244 F2d 507 Exchange Buffet Corporation v. New York Stock Exchange
244 F.2d 507
EXCHANGE BUFFET CORPORATION, Petitioner,
NEW YORK STOCK EXCHANGE and Securities and Exchange
No. 380, Docket 24374.
United States Court of Appeals Second Circuit.
Submitted April 12, 1957.
Decided May 15, 1957.
Milton S. Harrison, New York City, for petitioner.
Milbank, Tweed, Hope & Hadley, New York City (A. Donald MacKinnon and Edward J. Reilly, Jr., New York City, of counsel), for respondent New York Stock Exchange.
Thomas G. Meeker, Gen. Counsel, David Ferber, Asst. Gen. Counsel, and Joseph B. Gildenhorn, Atty., Securities and Exchange Commission, Washington, D.C., for respondent Securities and Exchange Commission.
Before MEDINA and WATERMAN, Circuit Judges, and LEIBELL, District judge.
MEDINA, Circuit Judge.

- - -

→ Things to do
A – Transcribe the case heading from "Milbank, Tweed, Hope" up to and including "MEDINA, Circuit Judge.".
B – Answer these questions from the case heading, one per line:
(i) On what date was the case submitted?
(ii) Which court heard the case?
(iii) Who appeared for the petitioner?
The material that comes next is separate from the case heading and unrelated to it.

→ Collected material
- - -

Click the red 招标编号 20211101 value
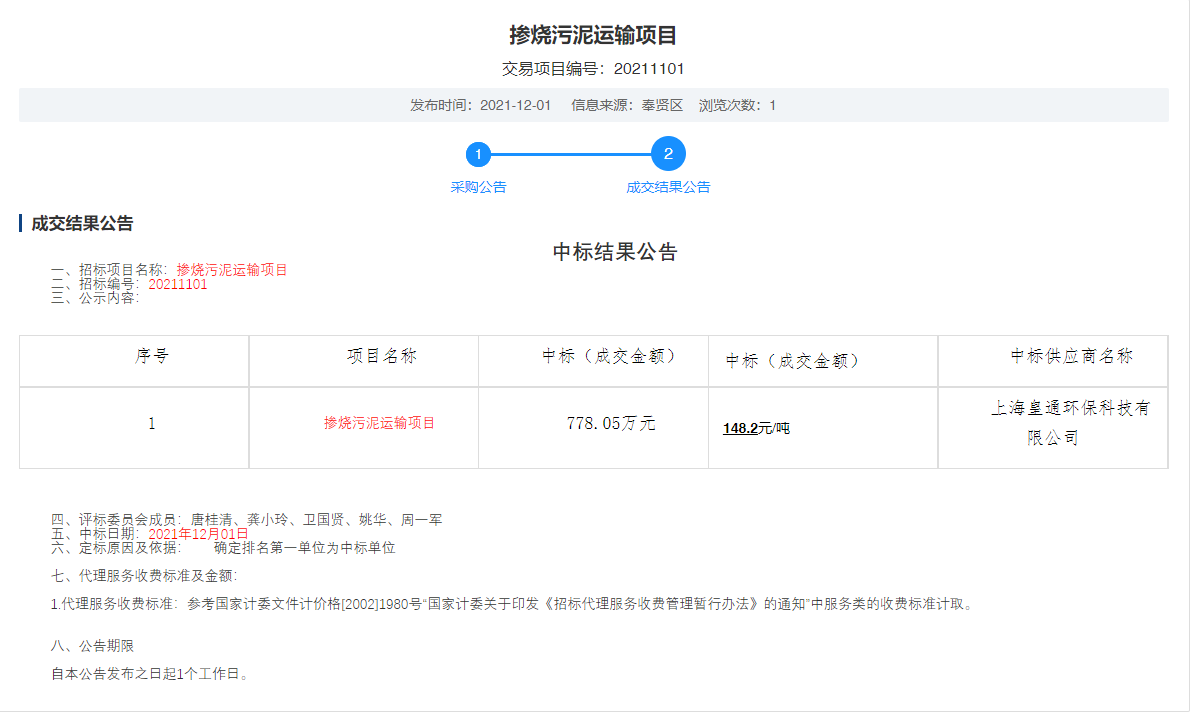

- - -

→ Results of the exercise
A –
Milbank, Tweed, Hope & Hadley, New York City (A. Donald MacKinnon and Edward J. Reilly, Jr., New York City, of counsel), for respondent New York Stock Exchange.
Thomas G. Meeker, Gen. Counsel, David Ferber, Asst. Gen. Counsel, and Joseph B. Gildenhorn, Atty., Securities and Exchange Commission, Washington, D.C., for respondent Securities and Exchange Commission.
Before MEDINA and WATERMAN, Circuit Judges, and LEIBELL, District judge.
MEDINA, Circuit Judge.

B –
(i) April 12, 1957
(ii) The United States Court of Appeals Second Circuit
(iii) Milton S. Harrison, New York City